4.1.  Repairing Gaps in Real-time Streams

    In order to support capturing a real-time stream that has lost
    packets, or that uses discontinuous transmission (DTX), a muxer
    SHOULD emit packets that explicitly request the use of Packet Loss
    Concealment (PLC) in place of the packets that were not transmitted.
    Only gaps that are a multiple of 2.5 ms are repairable, as these are
    the only durations that can be created by packet loss or DTX.  Muxers
    need not handle other gap sizes.  Creating the necessary packets
    involves synthesizing a TOC byte (defined in Section 3.1
    of [RFC6716])---and whatever additional internal framing is needed---
    to indicate the packet duration for each stream.  The actual length
    of each missing Opus frame inside the packet is zero bytes, as
    defined in Section 3.2.1 of [RFC6716].

    [RFC6716] does not impose any requirements on the PLC, but this
    section outlines choices that are expected to have a positive
    influence on most PLC implementations, including the reference
    implementation.  When possible, creating the TOC byte using the same
    mode, audio bandwidth, channel count, and frame size as the previous
    packet (if any) covers all losses that do not include a configuration
    switch, as defined in Section 4.5 of [RFC6716].  This is the simplest
    and usually the most well-tested case for the PLC to handle.  If
    there is no previous packet, reasonable decoders will not emit
    anything other than silence regardless of the mode.  Using the CELT-
    only mode for this case (with any audio bandwidth) allows maximum
    flexibility, since a single packet can represent any duration up to
    120 ms that is a multiple of 2.5 ms using at most two bytes.
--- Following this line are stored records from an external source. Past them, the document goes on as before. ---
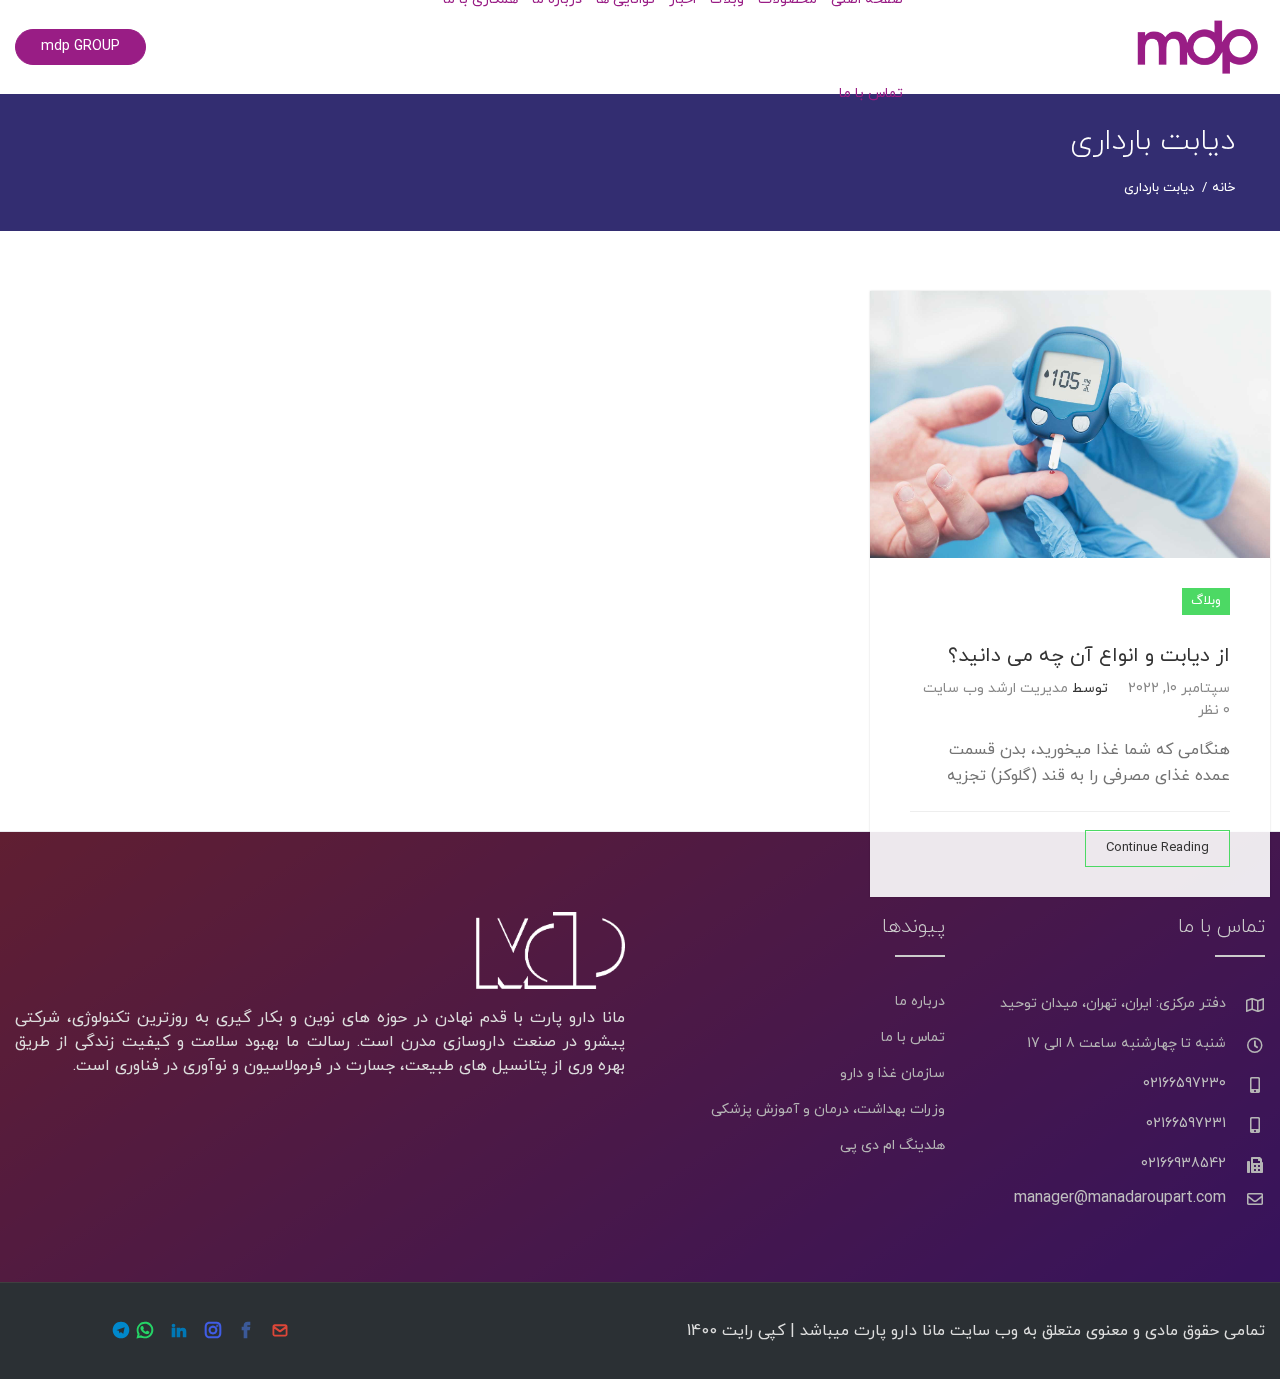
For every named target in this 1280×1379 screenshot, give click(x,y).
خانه (1223, 188)
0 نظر (1214, 710)
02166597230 (1184, 1083)
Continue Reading (1157, 848)
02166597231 (1186, 1123)
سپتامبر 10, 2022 (1179, 688)
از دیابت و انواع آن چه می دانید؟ (1089, 656)
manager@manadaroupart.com (1120, 1198)
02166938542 (1183, 1163)
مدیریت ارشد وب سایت (995, 688)
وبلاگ (1206, 601)
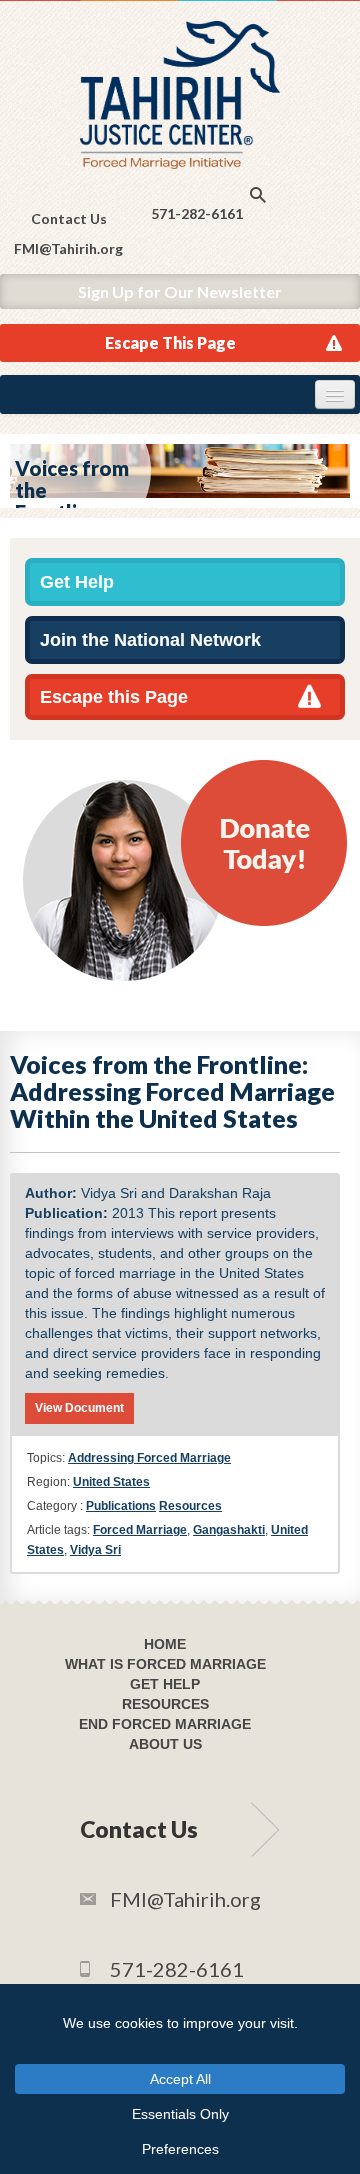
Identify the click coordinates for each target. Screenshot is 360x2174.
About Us (165, 1744)
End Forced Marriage (165, 1724)
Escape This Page (170, 342)
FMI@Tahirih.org (68, 248)
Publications (121, 1506)
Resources (190, 1506)
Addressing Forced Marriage (149, 1458)
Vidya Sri (95, 1550)
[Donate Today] (185, 869)
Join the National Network (150, 640)
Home (165, 1644)
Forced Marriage (140, 1530)
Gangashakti (229, 1530)
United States (111, 1482)
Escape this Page (114, 697)
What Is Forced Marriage (165, 1664)
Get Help (77, 582)
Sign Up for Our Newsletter (180, 291)
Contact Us (69, 218)
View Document (79, 1408)
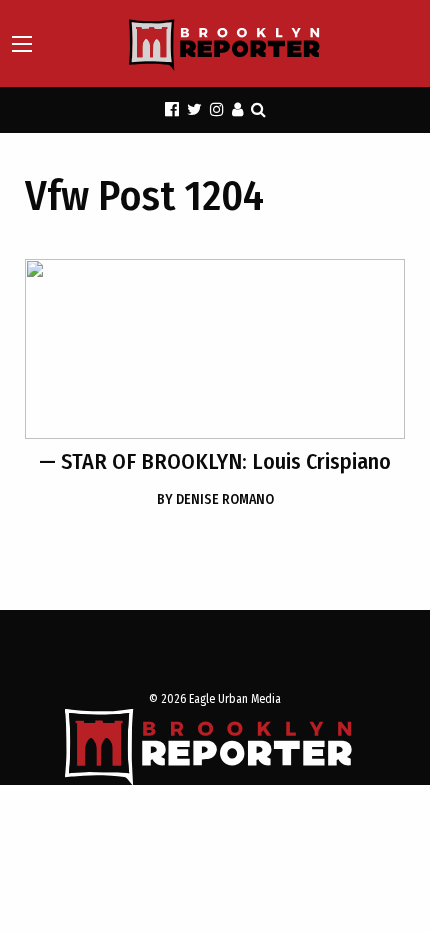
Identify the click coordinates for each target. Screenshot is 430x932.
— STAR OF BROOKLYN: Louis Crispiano (215, 461)
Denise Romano (215, 499)
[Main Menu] (22, 44)
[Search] (258, 109)
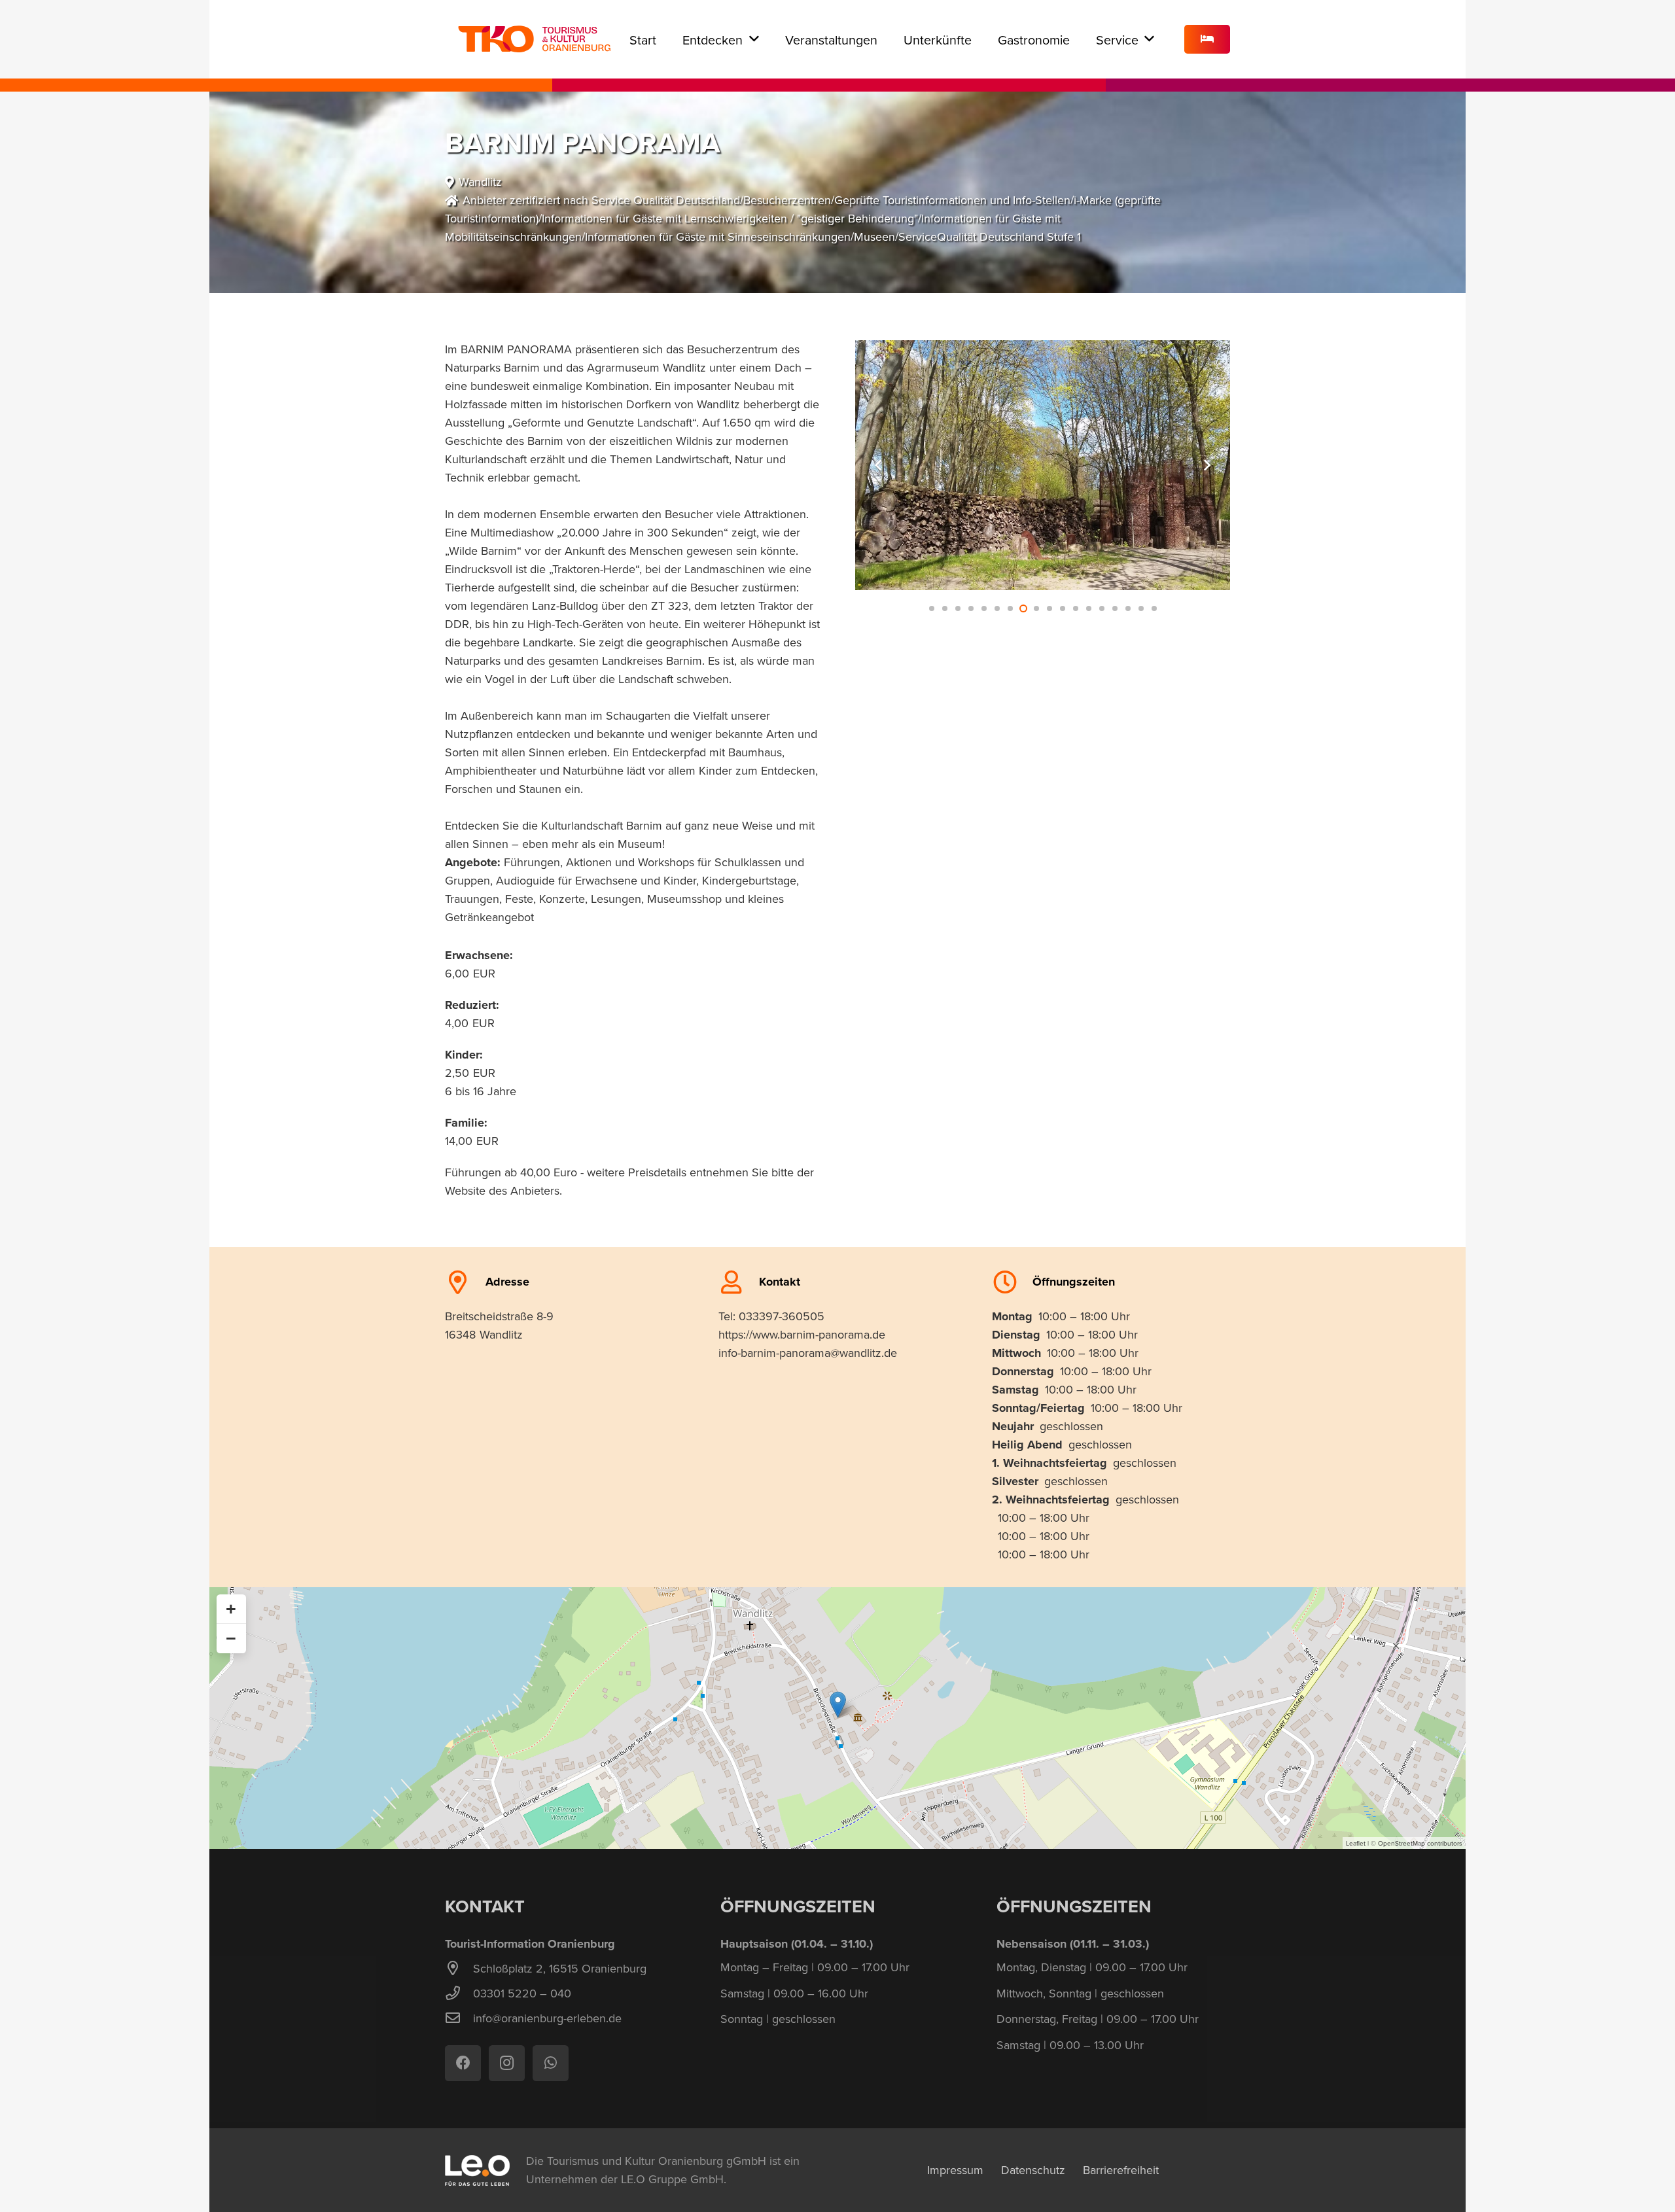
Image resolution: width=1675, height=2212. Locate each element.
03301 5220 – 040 (522, 1993)
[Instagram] (507, 2063)
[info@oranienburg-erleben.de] (459, 2018)
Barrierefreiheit (1121, 2170)
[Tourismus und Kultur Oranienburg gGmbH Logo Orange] (534, 39)
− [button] (231, 1638)
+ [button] (231, 1609)
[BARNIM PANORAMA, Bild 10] (1042, 465)
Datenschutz (1033, 2170)
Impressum (955, 2170)
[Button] (1207, 39)
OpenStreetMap (1401, 1843)
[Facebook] (463, 2063)
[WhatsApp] (551, 2063)
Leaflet (1356, 1843)
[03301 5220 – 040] (459, 1993)
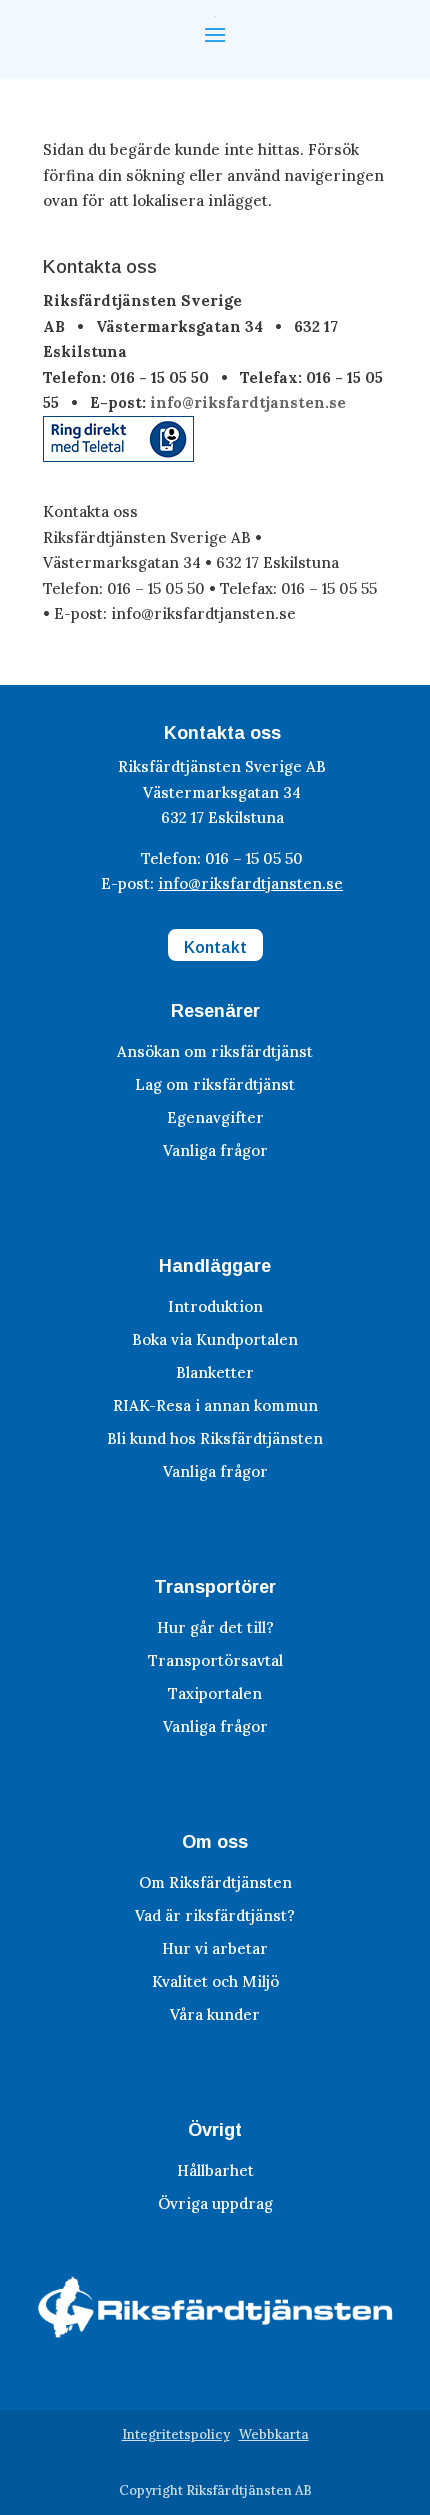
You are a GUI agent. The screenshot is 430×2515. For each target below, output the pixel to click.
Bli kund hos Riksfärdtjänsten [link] (215, 1438)
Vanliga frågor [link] (215, 1150)
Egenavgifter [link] (215, 1117)
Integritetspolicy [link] (176, 2434)
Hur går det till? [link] (215, 1627)
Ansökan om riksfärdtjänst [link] (215, 1051)
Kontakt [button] (215, 947)
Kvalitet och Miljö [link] (215, 1981)
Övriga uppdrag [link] (215, 2203)
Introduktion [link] (215, 1306)
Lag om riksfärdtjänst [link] (215, 1084)
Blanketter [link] (215, 1372)
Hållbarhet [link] (215, 2170)
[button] (215, 33)
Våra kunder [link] (215, 2014)
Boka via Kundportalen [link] (215, 1339)
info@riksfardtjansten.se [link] (248, 402)
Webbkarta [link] (274, 2434)
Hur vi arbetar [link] (215, 1948)
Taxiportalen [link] (215, 1693)
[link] (118, 456)
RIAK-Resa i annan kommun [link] (215, 1405)
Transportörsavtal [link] (215, 1660)
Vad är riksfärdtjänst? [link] (215, 1915)
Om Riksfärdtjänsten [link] (215, 1882)
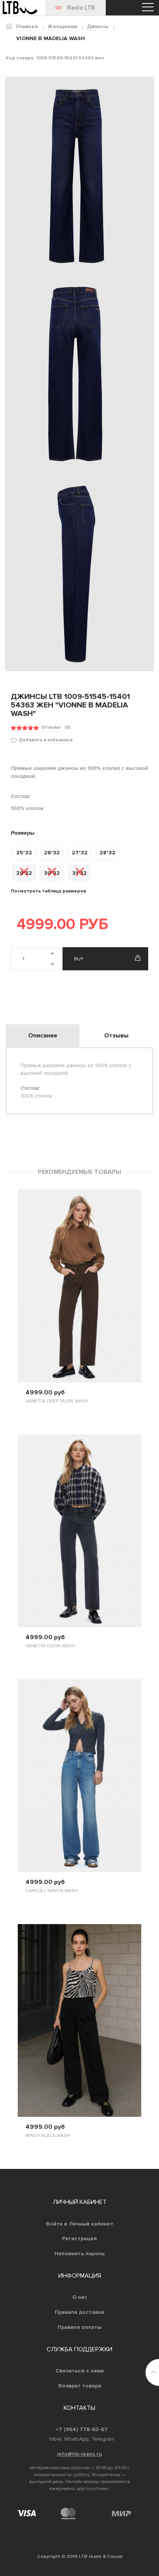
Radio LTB (81, 7)
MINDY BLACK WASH (47, 2135)
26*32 (52, 852)
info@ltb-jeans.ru (79, 2454)
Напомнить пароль (79, 2253)
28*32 (107, 852)
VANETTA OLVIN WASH (50, 1646)
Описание (43, 1035)
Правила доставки (79, 2312)
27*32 (80, 852)
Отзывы (51, 727)
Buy (78, 959)
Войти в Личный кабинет (79, 2224)
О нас (79, 2297)
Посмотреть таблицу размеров (48, 891)
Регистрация (79, 2238)
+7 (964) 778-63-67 (82, 2429)
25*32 (24, 852)
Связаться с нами (80, 2370)
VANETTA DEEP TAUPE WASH (56, 1401)
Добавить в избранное (46, 740)
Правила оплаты (79, 2327)
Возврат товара (79, 2385)
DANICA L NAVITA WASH (51, 1891)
    When a previous packet is available, keeping the audio bandwidth and
    channel count the same allows the PLC to provide maximum continuity
    in the concealment data it generates.  However, if the size of the
    gap is not a multiple of the most recent frame size, then the frame
    size will have to change for at least some frames.  Delaying such
    changes as long as possible to simplifies things for PLC
    implementations.  A 95 ms gap could be encoded as 19 5 ms frames in
    two bytes with a single CBR code 3 packet.  If the previous frame
    size was 20 ms, using four 80 ms frames, followed by three 5 ms
    frames requires 4 bytes (plus an extra byte of Ogg lacing overhead),
    but allows the PLC to use its well-tested steady state behavior for
    as long as possible.  The total bitrate of the latter approach,
    including Ogg overhead, is about 0.4 kbps, so the impact on file size
    is minimal.

    Changing modes is discouraged, since this causes some decoder
    implementations to reset their PLC state.  However, SILK and Hybrid
    modes cannot fill gaps that are not a multiple of 10 ms.  If
    switching to CELT mode is needed to match the gap size, doing so at
    the end of the gap allows the PLC to function for as long as
    possible.  Since CELT does not support medium-band audio, using
    wideband when switching from medium-band SILK ensures that any PLC
    implementation that does try to migrate state between the modes will
    not be forced to artificially reduce the bandwidth.

    The synthetic TOC byte MAY use any of codes 0, 1, 2, or 3 to pack the
    frame(s) into a packet.  If the TOC configuration matches, the muxer
    MAY combine the empty frames with previous or subsequent non-zero-
    length frames (using code 2 or VBR code 3).

It's a little bit long, but if people think it's useful (or have 
suggestions for shortening it), we should include it.